==== Vorliegender Text ====
In einer von den Teilnehmern seines Kongresses verabschiedeten Resolution forderte das Forum Deutscher Katholiken anschließend mehr Einsatz für verfolgte Christen in aller Welt. Es rief „die Bischöfe, Priester und Ordensgemeinschaften sowie alle Christen unseres Landes dazu auf, sich verstärkt und anhaltend mit den verfolgten Glaubensgeschwistern solidarisch zu zeigen“.

An die Politiker appellierte das Forum, sich auf politischem und diplomatischem Weg mit Nachdruck für eine Verbesserung der Situation verfolgter Minderheiten in anderen Ländern einzusetzen, „namentlich der besonders stark betroffenen christlichen Minderheiten“. Die Situation von Christen sei in vielen Ländern unsicher und prekär, vor allem in Ländern mit muslimischer Mehrheit, in denen das islamische Recht praktiziert werde.

Auch der Limburger Bischof Franz-Peter Tebart van Elst ging auf den Konflikt zwischen der ewigen Wahrheit der Kirche und den relativistischen Strömungen der Gegenwart ein. Auf den Slogan „Kirche ist uncool!“ erwiderte er: „Religion ist nie cool, weil ein kaltes Herz nicht glauben kann.“ Dabei warnte er vor einem falschen Kniefall vor dem Zeitgeist: „Es kommt nicht darauf an, dass wir Christus uns anpassen, sondern dass wir uns Ihm anpassen.“ „Man muss Gott mehr gehorchen als den Menschen“, forderte auch der Vikar Patrick Lier, während Pfr. Wolfgang Heinrich Marx resümierte, es sei immer schwieriger, gläubige Existenz in einer kirchenfernen Gesellschaft zu leben – umso mehr aber sei das individuelle Zeugnis für den Glauben gefragt.
==== Zu prüfende Daten ====
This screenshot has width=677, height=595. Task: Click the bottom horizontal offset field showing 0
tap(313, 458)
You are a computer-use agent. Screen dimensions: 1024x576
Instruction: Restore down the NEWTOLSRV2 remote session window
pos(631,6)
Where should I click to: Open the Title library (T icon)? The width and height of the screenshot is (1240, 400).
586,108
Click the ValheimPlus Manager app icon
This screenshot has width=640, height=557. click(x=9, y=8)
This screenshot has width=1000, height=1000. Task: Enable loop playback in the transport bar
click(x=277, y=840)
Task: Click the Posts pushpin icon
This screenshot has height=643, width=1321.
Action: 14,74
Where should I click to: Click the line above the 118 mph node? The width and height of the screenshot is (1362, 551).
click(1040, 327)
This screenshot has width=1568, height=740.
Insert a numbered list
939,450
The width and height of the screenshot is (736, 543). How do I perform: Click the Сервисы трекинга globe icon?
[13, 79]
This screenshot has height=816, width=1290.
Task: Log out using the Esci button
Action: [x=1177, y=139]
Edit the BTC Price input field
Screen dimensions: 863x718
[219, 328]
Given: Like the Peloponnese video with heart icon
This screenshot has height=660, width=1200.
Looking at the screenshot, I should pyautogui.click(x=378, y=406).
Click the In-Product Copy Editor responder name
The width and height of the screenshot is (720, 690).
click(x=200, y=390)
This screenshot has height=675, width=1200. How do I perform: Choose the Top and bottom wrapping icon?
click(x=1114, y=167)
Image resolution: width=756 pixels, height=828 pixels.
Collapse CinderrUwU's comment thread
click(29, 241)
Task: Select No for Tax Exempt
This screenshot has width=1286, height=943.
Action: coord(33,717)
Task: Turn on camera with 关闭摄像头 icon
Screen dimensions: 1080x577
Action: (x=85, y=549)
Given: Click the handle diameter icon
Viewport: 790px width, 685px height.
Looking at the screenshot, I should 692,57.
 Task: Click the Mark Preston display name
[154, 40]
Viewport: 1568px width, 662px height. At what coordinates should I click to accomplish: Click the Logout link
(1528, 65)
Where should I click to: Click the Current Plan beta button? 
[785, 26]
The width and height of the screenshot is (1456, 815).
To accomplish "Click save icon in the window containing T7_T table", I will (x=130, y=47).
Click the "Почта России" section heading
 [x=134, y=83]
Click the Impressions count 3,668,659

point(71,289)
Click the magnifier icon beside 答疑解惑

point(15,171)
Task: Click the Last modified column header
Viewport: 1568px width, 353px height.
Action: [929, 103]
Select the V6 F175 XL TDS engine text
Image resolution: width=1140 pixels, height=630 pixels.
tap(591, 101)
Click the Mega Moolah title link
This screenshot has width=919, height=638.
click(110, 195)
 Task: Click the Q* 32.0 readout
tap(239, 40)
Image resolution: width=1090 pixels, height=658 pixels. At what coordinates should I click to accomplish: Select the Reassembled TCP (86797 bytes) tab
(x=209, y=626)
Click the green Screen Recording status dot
====
• **Anhand der Angaben**
- 1) Entnimm dem Bericht über das Forum Deutscher Katholiken die Passage zwischen „Auch der Limburger“ und „den Glauben gefragt.“, jeweils einschließlich.
- 2) Schreib den Bericht über das Forum Deutscher Katholiken im Anschluss an seinen letzten Satz weiter.

• **Antworten je Aufgabe**
- 1)
Auch der Limburger Bischof Franz-Peter Tebart van Elst ging auf den Konflikt zwischen der ewigen Wahrheit der Kirche und den relativistischen Strömungen der Gegenwart ein. Auf den Slogan „Kirche ist uncool!“ erwiderte er: „Religion ist nie cool, weil ein kaltes Herz nicht glauben kann.“ Dabei warnte er vor einem falschen Kniefall vor dem Zeitgeist: „Es kommt nicht darauf an, dass wir Christus uns anpassen, sondern dass wir uns Ihm anpassen.“ „Man muss Gott mehr gehorchen als den Menschen“, forderte auch der Vikar Patrick Lier, während Pfr. Wolfgang Heinrich Marx resümierte, es sei immer schwieriger, gläubige Existenz in einer kirchenfernen Gesellschaft zu leben – umso mehr aber sei das individuelle Zeugnis für den Glauben gefragt.

- 2)
Mediale Angriffe richten sich zunehmend auch auf die Grundzelle des Zusammenlebens, nämlich auf Ehe und Familie. Umso dringender sei es, positiv herauszustellen, warum die katholische Eheauffassung plausibel ist, mahnte Prof. Dr. Manfred Spieker an. Was wir auf das Podium bringen seien sicher „anstößige Wahrheiten – in einer säkularisierten, relativistischen Gesellschaft“, erklärte Dr. Andreas Püttmann, aber „die Kirche kennt den Menschen – sie verkündet keine Utopien“, wie Prof. Dr. Jörg Splett glaubwürdig versicherte.

Wieder ganz besonderen Zuspruch fand die Soziologin und Bestsellerautorin Gabriele Kuby mit ihrem leidenschaftlichen Plädoyer für die Keuschheit. Nur auf den ersten Blick sei diese Kardinaltugend „katholische Altlast“, ein Wort, das weder in Pfarreien noch in Schulen gerne in den Mund genommen wird. Doch bei genauerer Betrachtung wird sie sogar zum „christlichen Erkennungszeichen“ per se. Denn Keuschheit steht gleich für eine ganze Reihe von Tugenden, für Treue, Selbstbeherrschung, Disziplin und Respekt vor der göttlichen Schöpfungsordnung, die Mann und Frau für die Ehe bestimmt hat, eben jene „gottgewollte Lebensform, aus der die Kinder entstammen“. Wer dagegen reine Geschlechtlichkeit suche, der benutze den Partner bloß zur Triebbefriedigung und erniedrige ihn dadurch zum Objekt, ohne eine echte Beziehung aufzubauen. Stattdessen plädierte Kuby für den „Blick der Liebe“ auf den Partner, für das Aufheben und Aufbewahren, für Beziehungen, die von Respekt und Verantwortungsgefühl geprägt sind. Und sie fand sogar eine hübsche Definition für den Zölibat: Der nämlich sei die höchste Form des Verliebtseins in Christus und der unbedingten Treue zum Herrn.

Der dreitägige Kongress wurde durch ein umfangreiches Jugendprogramm, vor allem aber durch ein reiches geistliches Angebot abgerundet, vom „Nightfever“-Gebetsabend der Jugend bis zur Lichterprozession und Marienweihe vor dem Fuldaer Dom. Er endet mit einem festlichen Pontifikalhochamt am heutigen Sonntag.